Multimodal Browser AI with Transformers.js for Photos and Speech

Put the Agent Contained in the Workflow

LLM Analysis Frameworks In contrast: Learn how to Really Measure What Your Mannequin Does

Related Posts

Put the Agent Contained in the Workflow

LLM Analysis Frameworks In contrast: Learn how to Really Measure What Your Mannequin Does

I Changed a 15-Minute Reserving Course of with a LangGraph AI Agent

Run a Native AI Mannequin with Ollama in 15 Minutes

Coding Brokers Don’t Want Greater Context Home windows — They Want a Context Compiler

Agentic AI Safety: Defending In opposition to Immediate Injection and Instrument Misuse

4 Strains You Ought to Embody in Your Claude Talent

Leave a Reply Cancel reply

POPULAR NEWS

Gemini 2.0 Flash vs GPT 4o: Which is Higher?
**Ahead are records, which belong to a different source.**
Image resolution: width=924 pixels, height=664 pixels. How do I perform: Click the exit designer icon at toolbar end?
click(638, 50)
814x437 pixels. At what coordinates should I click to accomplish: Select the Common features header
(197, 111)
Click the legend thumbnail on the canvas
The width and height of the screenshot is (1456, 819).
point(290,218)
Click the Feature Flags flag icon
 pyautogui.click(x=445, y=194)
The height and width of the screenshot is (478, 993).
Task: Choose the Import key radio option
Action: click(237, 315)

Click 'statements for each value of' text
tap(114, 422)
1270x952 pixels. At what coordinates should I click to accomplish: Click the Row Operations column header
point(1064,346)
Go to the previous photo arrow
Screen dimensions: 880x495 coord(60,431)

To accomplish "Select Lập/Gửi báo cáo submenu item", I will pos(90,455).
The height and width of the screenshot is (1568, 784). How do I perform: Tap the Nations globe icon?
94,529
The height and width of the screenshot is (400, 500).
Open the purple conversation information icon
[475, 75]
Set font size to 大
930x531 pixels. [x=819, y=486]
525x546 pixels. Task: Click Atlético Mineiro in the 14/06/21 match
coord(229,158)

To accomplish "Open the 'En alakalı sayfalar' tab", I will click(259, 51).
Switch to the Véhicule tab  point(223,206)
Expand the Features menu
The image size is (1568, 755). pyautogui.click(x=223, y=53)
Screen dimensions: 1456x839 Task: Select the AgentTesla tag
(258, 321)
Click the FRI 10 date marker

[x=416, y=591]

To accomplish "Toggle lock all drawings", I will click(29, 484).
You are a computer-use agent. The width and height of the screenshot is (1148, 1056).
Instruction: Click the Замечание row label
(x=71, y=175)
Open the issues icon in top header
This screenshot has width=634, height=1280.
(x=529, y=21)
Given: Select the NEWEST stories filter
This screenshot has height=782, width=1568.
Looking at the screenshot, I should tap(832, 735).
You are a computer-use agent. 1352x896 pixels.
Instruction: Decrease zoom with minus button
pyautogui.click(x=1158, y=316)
Chainlink’s Run to $20 Beneficial properties Steam Amid LINK Taking the Helm because the High Creating DeFi Challenge ⋆ ZyCrypto

Easy methods to Use LLMs for Highly effective Computerized Evaluations

XMN is accessible for buying and selling!

College endowments be a part of crypto rush, boosting meme cash like Meme Index

EDITOR'S PICK

I Measured Neural Community Coaching Each 5 Steps for 10,000 Iterations

Sensible Constructing Cybersecurity: Guaranteeing Knowledge Privateness and Safety

How I Studied LLMs in Two Weeks: A Complete Roadmap

Solana Hits 1,350 TPS—A New Benchmark in Blockchain Velocity as Cardano, Ethereum, and BNB See Mud ⋆ ZyCrypto

About Us

Categories

Recent Posts

Are you sure want to unlock this post?

Are you sure want to cancel subscription?

Multimodal Browser AI with Transformers.js for Photos and Speech

READ ALSO

Related Posts

Leave a Reply Cancel reply

POPULAR NEWS

EDITOR'S PICK

About Us

Categories

Recent Posts

Are you sure want to unlock this post?

Are you sure want to cancel subscription?